Choose activities appropriate to your beach.
Sandy beach focus
Look out at the sand and mud flats of a sandy beach.
Weathering rocks and Sand/mud study to show how a sandy beach is made.
Ask students to look around the sandy beach for life for signs of life. Prompt discussion to find at least beach grasses, birds and clam shells.
Collect clam shells and identify species. Dig for live clams if possible. Clam dissection.
Discuss what animals eat the clams, and how a food chain of living things has adapted to the sand and mud beach environment. Look for birds on the mud flats.
Sandy beach workbooks attached for Iona Beach.
Rocky Beach focus
Rocky beaches are rich with life. Start with habitat survey for students to discover the wide array of living things.

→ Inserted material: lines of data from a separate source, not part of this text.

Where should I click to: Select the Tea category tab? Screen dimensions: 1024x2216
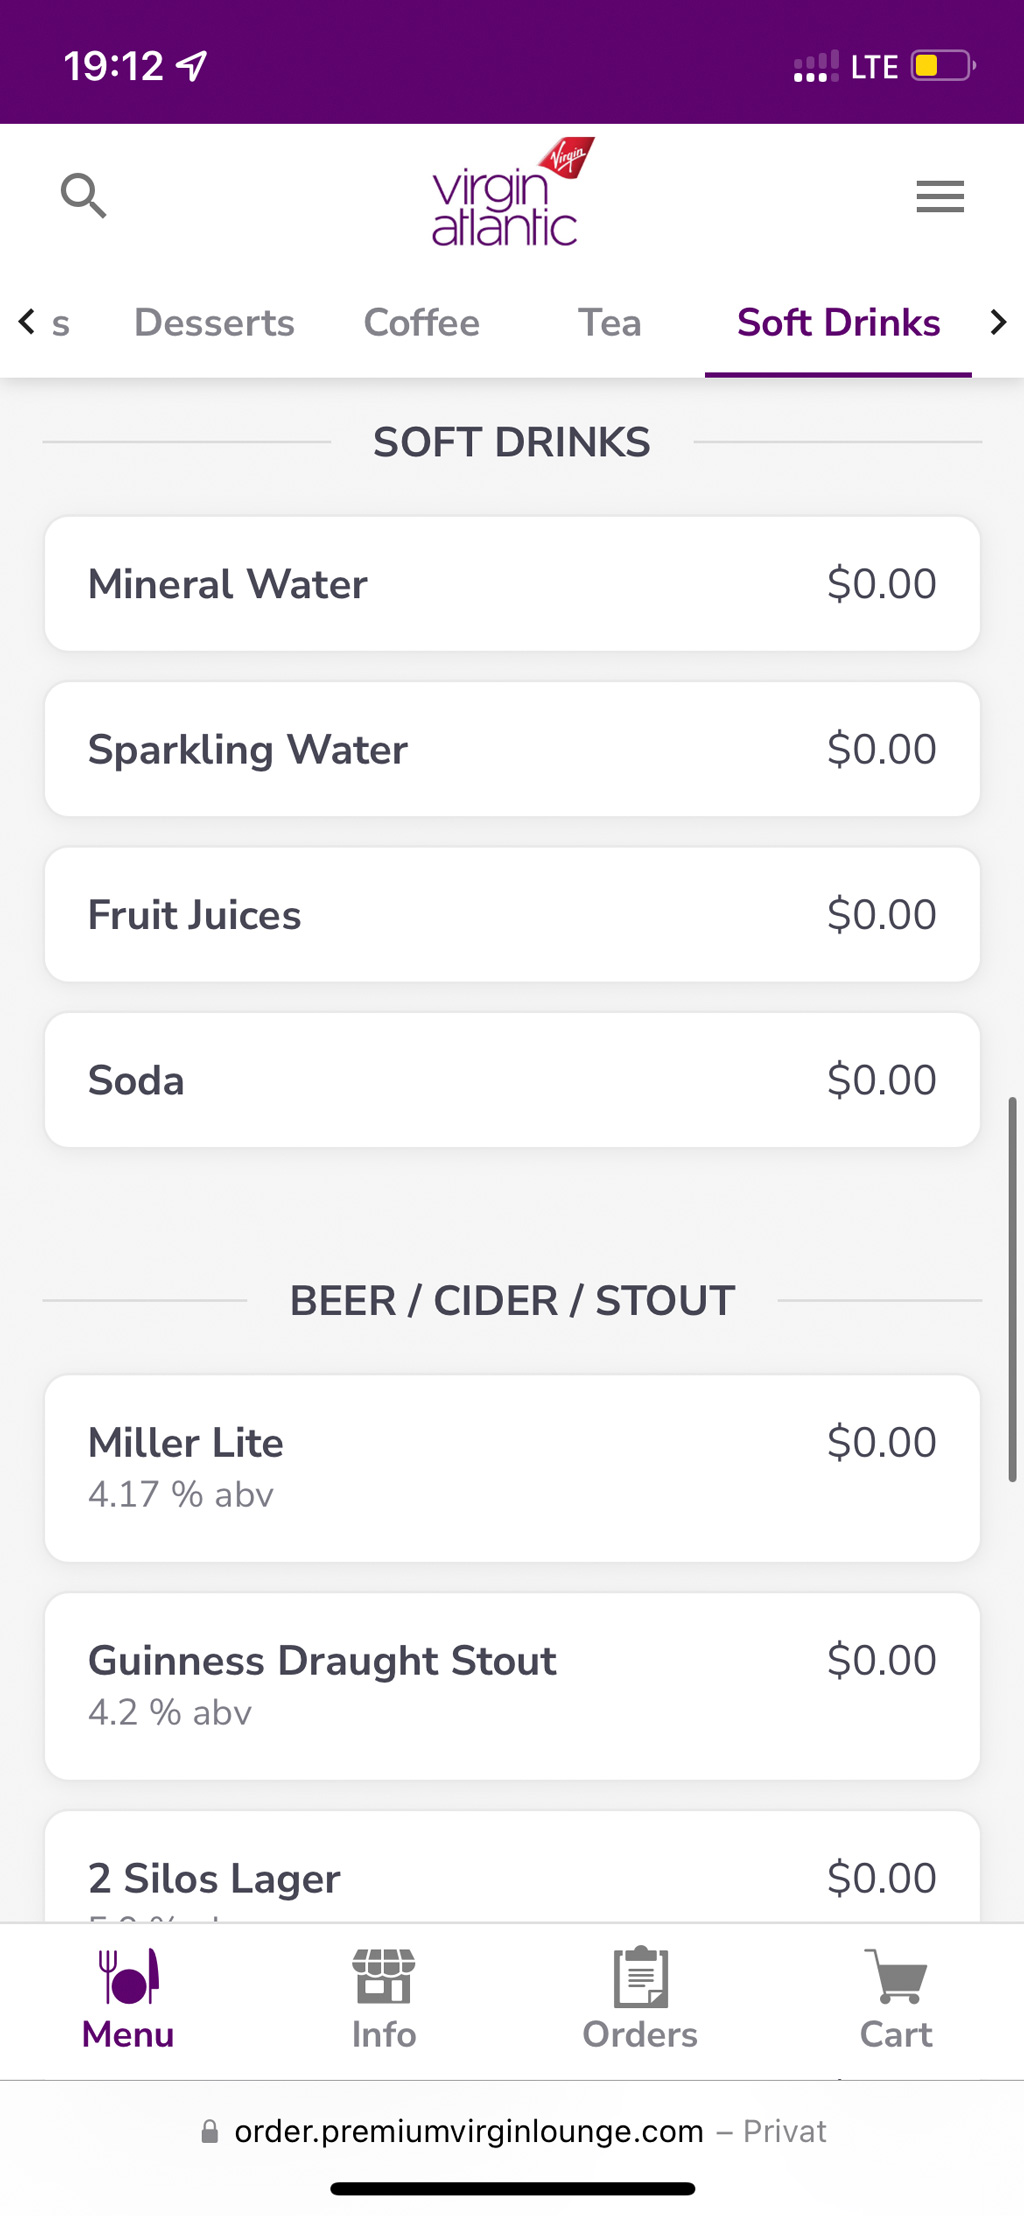[x=609, y=323]
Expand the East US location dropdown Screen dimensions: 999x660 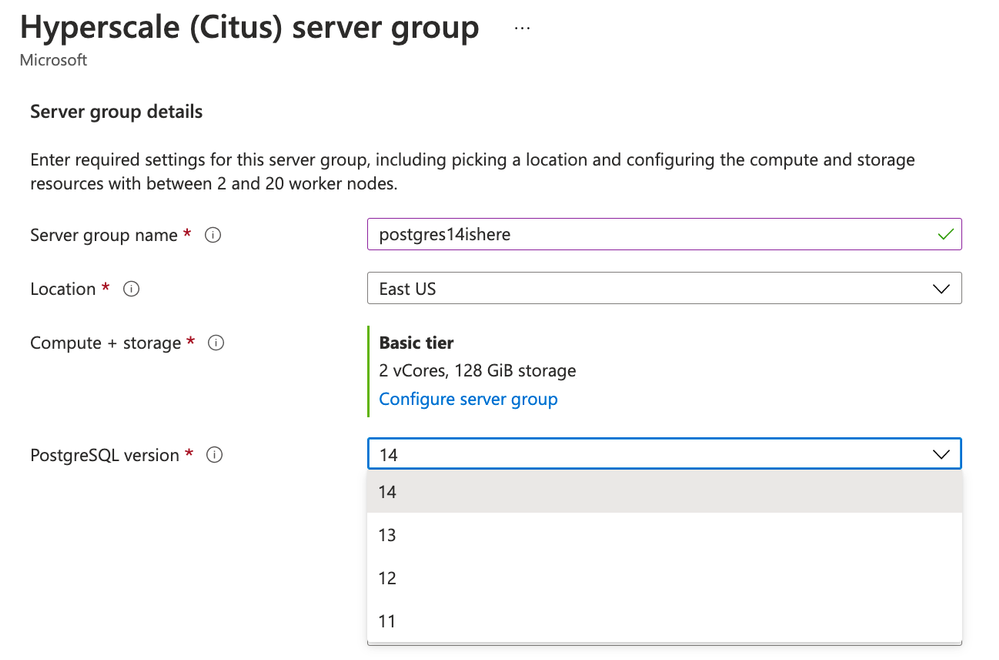click(665, 289)
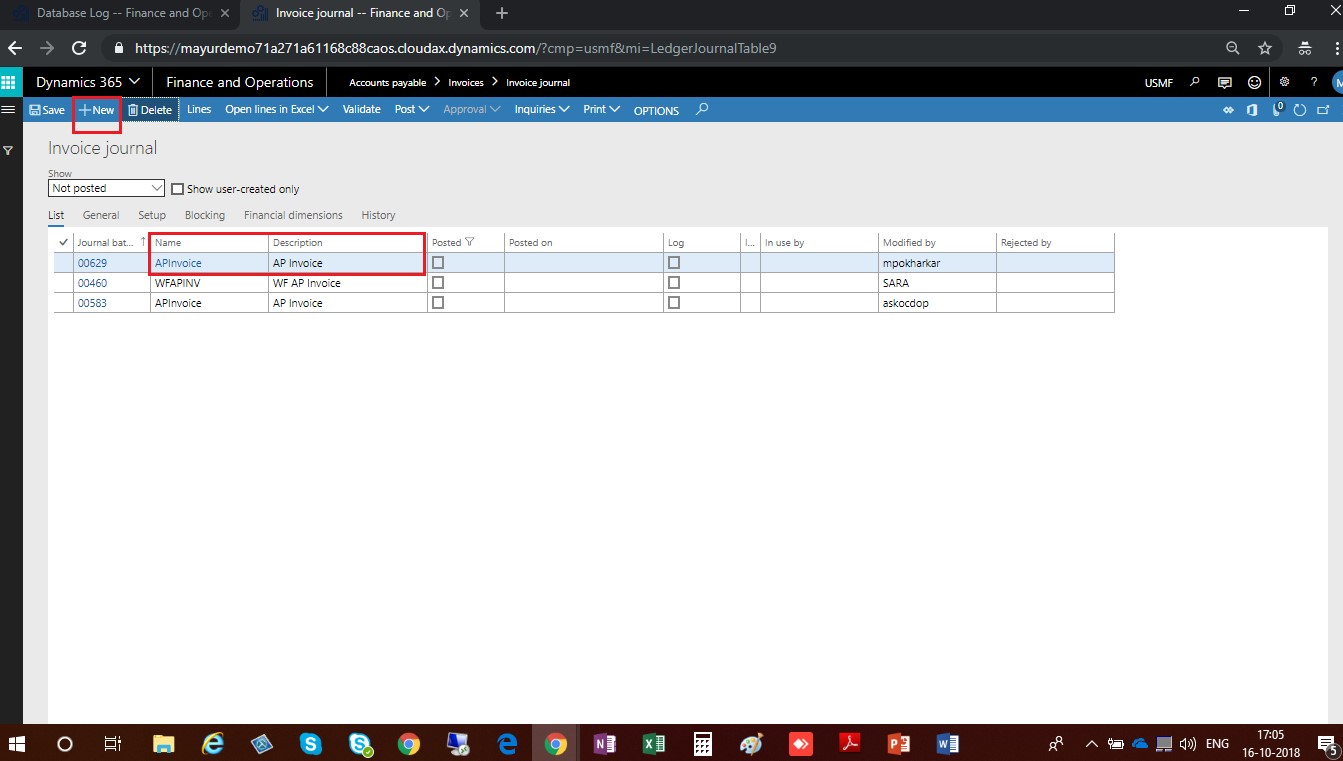Launch Excel from the Windows taskbar

(654, 744)
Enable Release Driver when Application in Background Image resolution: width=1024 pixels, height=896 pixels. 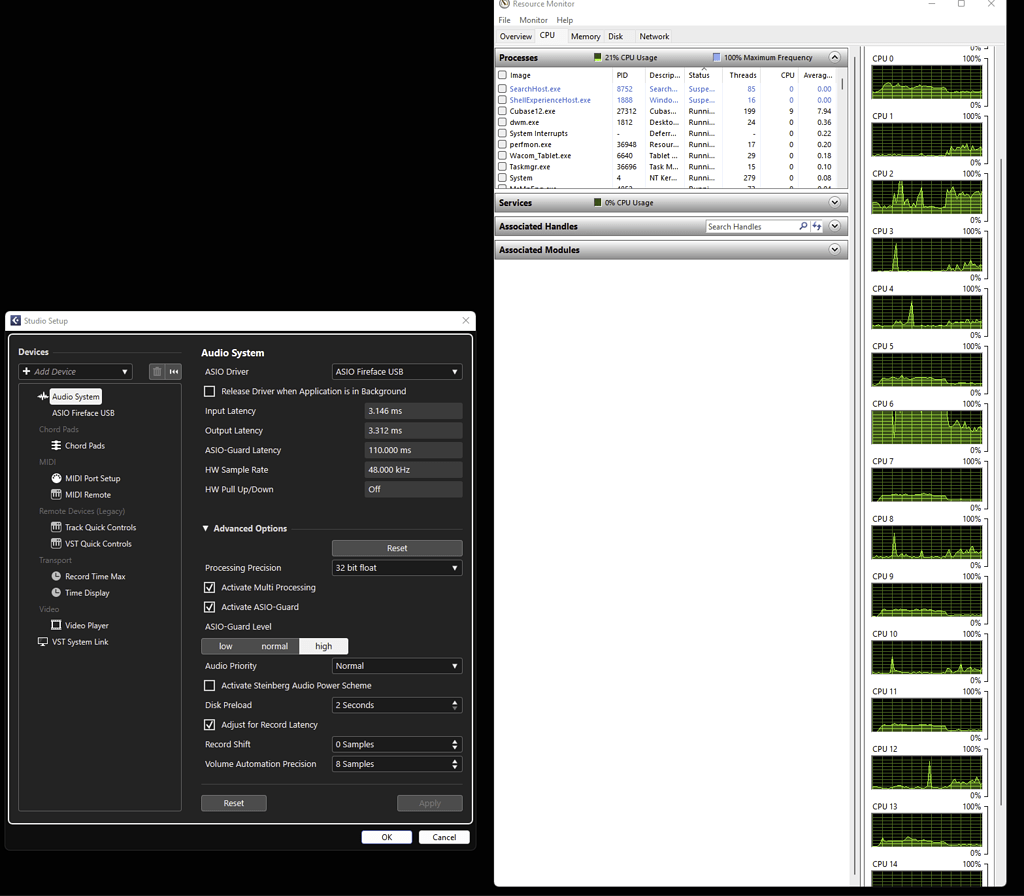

Follow with Seaweed study and/or watching barnacles feeding.
Rocky beach worksheet attached.
Erosion focus
Conduct this lesson at a beach with cliffs or overhangs that have been eroded by the waves.
Weathering rocks activity to show how the waves break up rocks. Discuss how they are then carried down rivers to the ocean ("erosion"), where they are deposited in quiet bays to form a sandy beach ("deposition").
Sand/mud study to identify all the different rock colours in sand, followed by an exploration of beach rocks to find the same colours and identify the rocks. Vancouver beaches commonly have sandstone (a sedimentary rock), basalt (an igneous rock) and granite (igneous). Look in more detail at the minerals in granite. Look on the beach for smaller pieces of quartz - clear or yellowish and more shiny.
Walk along the cliffs/overhanging rocks and discuss how they have been weathered by the waves. Identify high tide lines etc from the shape of the cliffs. Look for other weathering patterns in rocks e.g. rounded holes from a pebble rubbing against a larger rock.
Intertidal study with Tides discussion
If the moon is visible, look at it while discussing how it causes the tides (to an age appropriate level of detail):
The moon has gravity, and pulls the ocean water towards it. Because of the difference in the gravitational pull of the Moon on the near and far side of the Earth, water is also pulled out on the opposite side from the Moon. The Earth rotates under the tidal bulges, so each point on earth moves through two high tides.
The sun also pulls on ocean water. When the sun and the moon are lined up (new or full moon) the tides are higher (called spring tides). This happens twice a month. At half moon, the sun and moon are pulling water in different directions, so the tides are lower (neap tides).
The land masses and the varying ocean depths mean that the tides are on a more complex cycle than this, but they all originate with the pull of the moon on water.
List of challenges for students to work through
Students can be given a series of challenges (see attachment for an example), that encourages closer looks at beach life and rocks.
Give students equipment as they need it (magnifiers, bowls or tubs, pH test kit).
Start or end with a large group activity of Beach Life Bingo: bingo game with beach life, both living and washed up.